The young team, led by Bueckers, has responded.
“We play team basketball, we get a lot of assists for that,” Bueckers told The New York Times in January. “Most of the points I get come from my teammates’ screens, so I give them all the credit for making it happen. We really take things one game at a time and we don’t let the pressure get to us. “
Clark emphasized that Saturday’s game is not about Clark against Bueckers, but about Iowa against UConn. But as Clark goes, so do the Hawkeyes. Shoot 47.7 percent from the field and 40.9 percent from 3-point range. She alone outscored Kentucky in the first half, 24-22, on Tuesday, helping the Hawkeyes defeat a No. 4 seed. The game wasn’t close at first, and that was all Clark.
Like Bueckers, Clark is quick to give in to his teammates, and he has good teammates. Monika Czinano is averaging 19.4 points per game and Gabbie Marshall is shooting 45.7 percent from three.
“We always say that all we need is each other every time we step on the floor,” Clark said.
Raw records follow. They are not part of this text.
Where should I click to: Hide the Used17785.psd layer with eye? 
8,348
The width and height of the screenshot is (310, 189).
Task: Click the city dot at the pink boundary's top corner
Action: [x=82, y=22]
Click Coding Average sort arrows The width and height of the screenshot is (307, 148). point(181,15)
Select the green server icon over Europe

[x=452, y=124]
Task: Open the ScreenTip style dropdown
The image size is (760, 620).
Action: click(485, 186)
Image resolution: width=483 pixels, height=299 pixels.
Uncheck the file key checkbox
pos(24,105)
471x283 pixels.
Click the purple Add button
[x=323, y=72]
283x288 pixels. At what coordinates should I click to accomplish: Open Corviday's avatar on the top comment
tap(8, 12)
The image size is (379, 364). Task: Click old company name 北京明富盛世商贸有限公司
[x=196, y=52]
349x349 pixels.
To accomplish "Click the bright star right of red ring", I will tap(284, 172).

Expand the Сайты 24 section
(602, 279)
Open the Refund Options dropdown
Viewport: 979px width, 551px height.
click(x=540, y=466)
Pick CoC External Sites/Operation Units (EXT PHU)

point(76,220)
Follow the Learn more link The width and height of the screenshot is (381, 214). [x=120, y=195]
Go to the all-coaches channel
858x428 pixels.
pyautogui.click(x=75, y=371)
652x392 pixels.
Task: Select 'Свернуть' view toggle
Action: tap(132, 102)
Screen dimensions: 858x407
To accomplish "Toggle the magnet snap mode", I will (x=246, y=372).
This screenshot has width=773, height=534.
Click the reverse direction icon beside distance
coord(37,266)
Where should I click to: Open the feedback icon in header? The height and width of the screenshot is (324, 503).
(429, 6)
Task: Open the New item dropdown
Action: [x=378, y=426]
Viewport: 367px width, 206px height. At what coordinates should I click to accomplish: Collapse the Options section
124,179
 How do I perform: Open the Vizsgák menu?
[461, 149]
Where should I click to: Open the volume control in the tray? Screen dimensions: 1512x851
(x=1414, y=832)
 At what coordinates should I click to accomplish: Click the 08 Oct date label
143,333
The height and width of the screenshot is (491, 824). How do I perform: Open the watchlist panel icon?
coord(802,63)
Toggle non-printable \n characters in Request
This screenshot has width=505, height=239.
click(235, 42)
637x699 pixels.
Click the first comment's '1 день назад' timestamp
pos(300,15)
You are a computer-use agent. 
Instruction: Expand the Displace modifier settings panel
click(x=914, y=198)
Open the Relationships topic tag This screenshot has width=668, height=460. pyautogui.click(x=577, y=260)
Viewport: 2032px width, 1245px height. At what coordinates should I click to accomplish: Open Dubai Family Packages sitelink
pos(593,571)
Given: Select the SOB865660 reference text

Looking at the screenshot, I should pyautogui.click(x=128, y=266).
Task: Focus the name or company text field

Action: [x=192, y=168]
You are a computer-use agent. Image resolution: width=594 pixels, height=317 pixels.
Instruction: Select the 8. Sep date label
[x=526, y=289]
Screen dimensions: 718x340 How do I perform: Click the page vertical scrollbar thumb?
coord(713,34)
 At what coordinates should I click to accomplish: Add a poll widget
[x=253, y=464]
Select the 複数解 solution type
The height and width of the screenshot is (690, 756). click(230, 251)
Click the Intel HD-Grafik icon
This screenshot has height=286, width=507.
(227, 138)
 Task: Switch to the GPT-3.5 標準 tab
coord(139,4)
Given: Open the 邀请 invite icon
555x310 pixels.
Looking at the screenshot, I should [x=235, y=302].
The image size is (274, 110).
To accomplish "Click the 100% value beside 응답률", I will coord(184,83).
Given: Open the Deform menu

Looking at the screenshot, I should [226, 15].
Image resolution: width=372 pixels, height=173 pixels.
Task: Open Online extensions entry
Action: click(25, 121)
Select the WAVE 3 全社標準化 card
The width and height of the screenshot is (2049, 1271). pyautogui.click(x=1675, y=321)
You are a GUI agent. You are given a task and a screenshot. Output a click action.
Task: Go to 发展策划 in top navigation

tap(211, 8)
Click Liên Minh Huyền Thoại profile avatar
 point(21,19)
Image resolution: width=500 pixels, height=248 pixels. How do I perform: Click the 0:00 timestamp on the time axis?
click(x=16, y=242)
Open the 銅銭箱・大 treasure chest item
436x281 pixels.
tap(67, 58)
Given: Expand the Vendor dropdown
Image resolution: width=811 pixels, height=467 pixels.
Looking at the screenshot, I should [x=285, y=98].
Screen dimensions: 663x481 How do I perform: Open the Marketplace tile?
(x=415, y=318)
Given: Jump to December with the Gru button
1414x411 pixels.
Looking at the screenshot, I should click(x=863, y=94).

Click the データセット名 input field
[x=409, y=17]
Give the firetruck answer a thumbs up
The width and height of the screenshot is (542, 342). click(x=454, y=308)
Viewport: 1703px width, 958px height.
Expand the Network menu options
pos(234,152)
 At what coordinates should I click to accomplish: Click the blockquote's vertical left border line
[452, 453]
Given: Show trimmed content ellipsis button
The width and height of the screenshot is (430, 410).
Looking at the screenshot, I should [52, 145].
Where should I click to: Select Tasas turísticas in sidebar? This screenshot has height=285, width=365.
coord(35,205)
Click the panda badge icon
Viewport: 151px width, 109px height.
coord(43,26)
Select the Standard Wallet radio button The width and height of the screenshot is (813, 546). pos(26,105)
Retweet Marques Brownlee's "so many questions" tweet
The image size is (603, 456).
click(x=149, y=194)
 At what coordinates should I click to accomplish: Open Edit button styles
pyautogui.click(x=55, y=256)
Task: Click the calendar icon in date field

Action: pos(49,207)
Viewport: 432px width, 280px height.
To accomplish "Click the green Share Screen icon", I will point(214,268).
Inevitably, the way Clark performs against UConn, ranked No. 1 in the nation at times this season, will help determine how he ranks not just against Bueckers, but as a superstar in the game. Part of his legacy will be written on Saturday.
“We’re playing each other, but it’s still Iowa vs. UConn,” Clark said. “It will come down to who is the best team, not who is better, me or her.”